*Sponsored content by Pregnancy Care Center in Springville.
From The Trussville
Tribune staff reports
SPRINGVILLE – Every time the executive director of the Pregnancy Care Center in Springville meets a young woman faced with an unplanned pregnancy, she can relate to her crisis as she herself found out she would soon become a mother at age 17.
Angie Cantrell of the Pregnancy Care Center, St. Clair County’s branch of Sav-a-Life, the ministry started in Vestavia Hills in 1980 by Wales Goebel, said her personal experience helps her to establish rapport with the women who come to her center for help due to their pregnancies.
“Almost any time I say ‘Well, you know what? I had a teen pregnancy at 17,’ there’s a change,” Cantrell said, snapping her fingers for emphasis. “They let down a wall and they say ‘Okay, you know what you are talking about.’”
Cantrell said she also tells the women and girls she counsels that the truth is that allowing their unborn child to live is not going to be without complications.
However, she also tells them that if she can do it, they can too.
“I tell them, ‘I am not going to sit here and tell you it is going to be easy. It has not been easy for me and my husband in any way. It has not been easy financially, it has not been easy in our marriage, it has not been easy in any way,” Cantrell said. “I also tell them ‘you do not have to give up on your dreams. Is it going to be harder to go to college, absolutely … but you can do it. I did it.”
Another area Sav-a-Life Executive Director, Jan Monski who manages Positive+Choices near Trussville, has a similar background. She too experienced as an unplanned pregnancy as a young woman.
Monski also has a personal story to share with those who come into her branch of Sav-a-life the first-hand pain she suffered after having an abortion later in life.
“No woman wants to have an abortion,” Monski said. “She has it (an abortion) because she feels like it is the best choice for her or her only choice.”
“We know that abortion hurts women,” added Lisa Hogan, executive director of Sav-a-Life, Vestavia.
Although many believe the various branches of Sav-a-Life exist to save the lives of unborn children, they are only partially right.
Administrators for the area organization say the different center under the non-profit’s umbrella exists to first save the life of the unborn children’s parents.

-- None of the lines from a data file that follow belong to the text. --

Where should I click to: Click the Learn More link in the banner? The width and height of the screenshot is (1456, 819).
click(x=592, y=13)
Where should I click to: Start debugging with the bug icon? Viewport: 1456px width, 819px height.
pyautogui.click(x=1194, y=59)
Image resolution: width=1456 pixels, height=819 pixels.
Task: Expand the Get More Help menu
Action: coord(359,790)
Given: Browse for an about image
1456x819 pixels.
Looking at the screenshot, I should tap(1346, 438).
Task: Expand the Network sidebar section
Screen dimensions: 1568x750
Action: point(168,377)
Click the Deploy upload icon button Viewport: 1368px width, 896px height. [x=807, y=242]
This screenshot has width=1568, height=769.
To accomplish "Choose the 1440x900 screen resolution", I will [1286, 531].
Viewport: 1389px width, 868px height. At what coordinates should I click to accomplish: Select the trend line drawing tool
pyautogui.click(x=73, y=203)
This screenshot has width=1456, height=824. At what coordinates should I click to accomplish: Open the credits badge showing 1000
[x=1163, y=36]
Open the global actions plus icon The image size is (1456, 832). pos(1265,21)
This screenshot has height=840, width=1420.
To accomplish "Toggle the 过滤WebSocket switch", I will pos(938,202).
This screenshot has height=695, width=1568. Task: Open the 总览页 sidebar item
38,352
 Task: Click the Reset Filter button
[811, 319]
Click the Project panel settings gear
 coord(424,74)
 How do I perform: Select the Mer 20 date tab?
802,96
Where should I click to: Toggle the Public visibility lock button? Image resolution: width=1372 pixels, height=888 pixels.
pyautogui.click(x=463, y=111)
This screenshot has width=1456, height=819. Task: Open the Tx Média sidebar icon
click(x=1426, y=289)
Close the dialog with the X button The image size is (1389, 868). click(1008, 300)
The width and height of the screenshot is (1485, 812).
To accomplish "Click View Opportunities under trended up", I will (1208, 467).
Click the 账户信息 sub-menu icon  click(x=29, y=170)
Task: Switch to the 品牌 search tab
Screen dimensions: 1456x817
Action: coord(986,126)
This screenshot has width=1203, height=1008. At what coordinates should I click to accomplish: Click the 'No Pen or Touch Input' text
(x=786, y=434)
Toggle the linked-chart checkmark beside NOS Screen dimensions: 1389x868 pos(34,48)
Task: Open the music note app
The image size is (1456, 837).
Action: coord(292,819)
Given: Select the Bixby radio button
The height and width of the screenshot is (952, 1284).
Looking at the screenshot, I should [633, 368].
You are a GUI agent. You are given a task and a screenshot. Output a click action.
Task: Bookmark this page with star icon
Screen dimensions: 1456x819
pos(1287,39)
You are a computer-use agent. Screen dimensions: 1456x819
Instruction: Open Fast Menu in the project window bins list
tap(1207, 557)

“We are not in business to save babies,” Hogan said. We are saving babies by saving the mother.”
Monski agreed.
“Our founder had the intention of saving two lives. The first was the mom’s.”
Since the organization’s founding, Sav-A-Life has expanded its focus to include the fathers involved in unplanned pregnancies. Sav-a-Life Vestavia now has a fatherhood program.
“We know — the research shows — if the dad is active and engaged, chances are, down the road we will not see their kids in our centers,” Hogan said. “It’s not just about saving the life of a child, because —in reality — the focus is on mom and dad, what is best for them.”
Services to parents in crisis pregnancies fall in line with the non-profit’s mission.
“Our guiding principle is to help men and women embrace the truth of God’s word as they make life-affirming decisions about their unborn child,” she said.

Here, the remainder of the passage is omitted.